Purpose of the Break-Even Analysis
A fundamental financial concept, the break-even point, aids healthcare organizations in determining the minimal level of activity necessary to pay all expenditures and prevent losses. It is the point at which all revenue and expenses are equal, leaving no profit or loss (Cleverley et al., 2011). The break-even point is a valuable benchmark for managerial decision-making and financial planning. Organizations may determine the financial feasibility of their business and make educated choices regarding price, volume, and resource allocation by determining this point. The break-even point is determined using the formula:
Break-even point (in patient days) = Fixed costs / Contribution margin per patient day.
Calculation of the Break-Even Point in the Case Study
Assignment 7 in Chapter 14 of Cleverley et al.’s Essentials of Health Care Finance specifies a capitation contract. To determine the break-even point in patient days, both fixed and variable inpatient service costs must be considered.
The fixed cost: readiness to serve cost of 10,000 covered lives, which equates to $51,860,000.
The variable costs (VC):
- VC per patient day is $5,600.
- Length of stay/1000 lives is 465 days.
- Number of patient-days per 1,000 covered lives = 465 days × (93 admissions/1,000 covered lives) = 43,245 patient-days/1,000 covered lives.
Total cost per 1,000 covered lives = Fixed costs + (Variable cost per patient-day × Number of patient-days per 1,000 covered lives)
= $51,860,000 + ($5,600 × 43,245) = $293,912,000.
Break-even point (in patient-days) = $293,912,000 / $5,600 = 52,490 patient-days.

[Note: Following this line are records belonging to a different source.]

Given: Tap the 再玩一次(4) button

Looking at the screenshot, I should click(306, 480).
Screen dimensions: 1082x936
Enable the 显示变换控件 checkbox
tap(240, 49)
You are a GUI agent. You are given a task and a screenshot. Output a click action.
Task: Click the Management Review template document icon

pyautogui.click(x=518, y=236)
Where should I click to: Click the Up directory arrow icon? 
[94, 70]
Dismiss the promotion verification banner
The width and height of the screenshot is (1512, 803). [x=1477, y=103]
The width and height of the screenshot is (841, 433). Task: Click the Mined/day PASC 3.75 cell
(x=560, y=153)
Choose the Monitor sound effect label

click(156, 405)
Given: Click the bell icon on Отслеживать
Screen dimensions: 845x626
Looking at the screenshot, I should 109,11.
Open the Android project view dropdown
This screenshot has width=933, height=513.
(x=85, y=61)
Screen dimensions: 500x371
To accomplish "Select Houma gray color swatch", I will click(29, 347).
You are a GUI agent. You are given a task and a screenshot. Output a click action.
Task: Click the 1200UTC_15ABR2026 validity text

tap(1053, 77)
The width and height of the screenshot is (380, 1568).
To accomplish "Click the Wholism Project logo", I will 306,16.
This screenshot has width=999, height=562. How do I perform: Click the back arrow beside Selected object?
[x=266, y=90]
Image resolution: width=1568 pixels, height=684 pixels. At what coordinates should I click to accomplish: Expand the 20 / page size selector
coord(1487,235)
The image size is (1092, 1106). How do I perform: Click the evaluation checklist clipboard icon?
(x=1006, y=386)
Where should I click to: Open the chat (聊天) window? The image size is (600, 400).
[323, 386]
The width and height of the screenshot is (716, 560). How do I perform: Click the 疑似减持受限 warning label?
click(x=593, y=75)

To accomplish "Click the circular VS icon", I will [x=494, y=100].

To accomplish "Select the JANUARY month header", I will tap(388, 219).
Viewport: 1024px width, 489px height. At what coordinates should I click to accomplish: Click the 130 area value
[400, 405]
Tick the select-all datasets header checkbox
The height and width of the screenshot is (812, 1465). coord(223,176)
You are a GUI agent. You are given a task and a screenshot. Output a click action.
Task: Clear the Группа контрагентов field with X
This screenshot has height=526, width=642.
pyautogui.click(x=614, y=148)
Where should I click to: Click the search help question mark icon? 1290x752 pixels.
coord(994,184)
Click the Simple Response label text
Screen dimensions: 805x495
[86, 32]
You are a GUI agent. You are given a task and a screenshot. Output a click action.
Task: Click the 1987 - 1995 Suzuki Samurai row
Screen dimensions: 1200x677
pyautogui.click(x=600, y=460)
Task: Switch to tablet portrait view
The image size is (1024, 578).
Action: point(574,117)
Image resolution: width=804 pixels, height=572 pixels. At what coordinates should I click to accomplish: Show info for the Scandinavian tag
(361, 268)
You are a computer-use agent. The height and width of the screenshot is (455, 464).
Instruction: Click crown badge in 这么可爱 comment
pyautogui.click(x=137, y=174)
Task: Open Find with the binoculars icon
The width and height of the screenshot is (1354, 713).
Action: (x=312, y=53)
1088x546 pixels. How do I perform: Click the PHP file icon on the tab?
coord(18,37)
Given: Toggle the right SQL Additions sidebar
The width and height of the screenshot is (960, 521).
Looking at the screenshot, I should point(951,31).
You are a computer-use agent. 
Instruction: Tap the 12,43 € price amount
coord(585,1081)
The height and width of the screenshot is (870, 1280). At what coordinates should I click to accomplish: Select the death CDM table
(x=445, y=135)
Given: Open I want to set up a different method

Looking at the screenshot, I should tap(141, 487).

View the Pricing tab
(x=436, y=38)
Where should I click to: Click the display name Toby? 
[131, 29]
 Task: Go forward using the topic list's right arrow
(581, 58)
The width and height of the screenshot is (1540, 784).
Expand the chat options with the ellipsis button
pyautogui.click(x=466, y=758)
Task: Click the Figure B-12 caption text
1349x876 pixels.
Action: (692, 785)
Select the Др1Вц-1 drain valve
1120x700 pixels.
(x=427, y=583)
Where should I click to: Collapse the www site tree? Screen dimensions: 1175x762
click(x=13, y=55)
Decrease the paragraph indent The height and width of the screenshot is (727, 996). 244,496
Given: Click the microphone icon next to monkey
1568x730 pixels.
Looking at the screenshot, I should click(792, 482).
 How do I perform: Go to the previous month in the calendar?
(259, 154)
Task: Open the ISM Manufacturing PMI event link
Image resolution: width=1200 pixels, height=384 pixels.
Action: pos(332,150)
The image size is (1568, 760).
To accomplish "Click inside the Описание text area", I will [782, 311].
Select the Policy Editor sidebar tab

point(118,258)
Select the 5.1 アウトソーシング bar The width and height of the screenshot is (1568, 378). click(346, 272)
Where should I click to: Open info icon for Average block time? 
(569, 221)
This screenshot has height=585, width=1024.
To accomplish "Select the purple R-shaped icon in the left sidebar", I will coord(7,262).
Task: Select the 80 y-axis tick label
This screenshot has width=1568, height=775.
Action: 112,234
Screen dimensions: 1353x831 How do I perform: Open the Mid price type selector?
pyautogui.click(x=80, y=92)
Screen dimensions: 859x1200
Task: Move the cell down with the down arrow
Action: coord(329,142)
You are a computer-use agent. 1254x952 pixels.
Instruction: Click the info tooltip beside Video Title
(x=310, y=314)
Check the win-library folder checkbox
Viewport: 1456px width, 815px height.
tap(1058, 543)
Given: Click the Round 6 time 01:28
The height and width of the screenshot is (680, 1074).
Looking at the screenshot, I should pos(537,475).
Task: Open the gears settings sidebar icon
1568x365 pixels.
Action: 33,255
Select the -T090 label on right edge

Limitations of Break-Even Analysis and Strategies to Overcome Them
The shortcomings of break-even analysis include making assumptions about costs and revenues, oversimplifying company operations, ignoring non-financial issues, and failing to consider the amount of time needed to achieve the break-even point. These elements may compromise accuracy and leave out essential components of strategic planning and decision-making (Cleverley et al., 2011). Consider several possibilities, do a sensitivity analysis, connect with strategic goals, and periodically evaluate and adapt your strategy to include the break-even point (Cleverley et al., 2011). This thorough method guarantees a more exhaustive examination, detects dangers, promotes non-financial objectives, and enables prompt adjustments to retain competitiveness and sustainability.
Reference
Cleverley, W. O., Song, P. H., & Cleverley, J. O. (2011). Essentials of health care finance (7th ed.).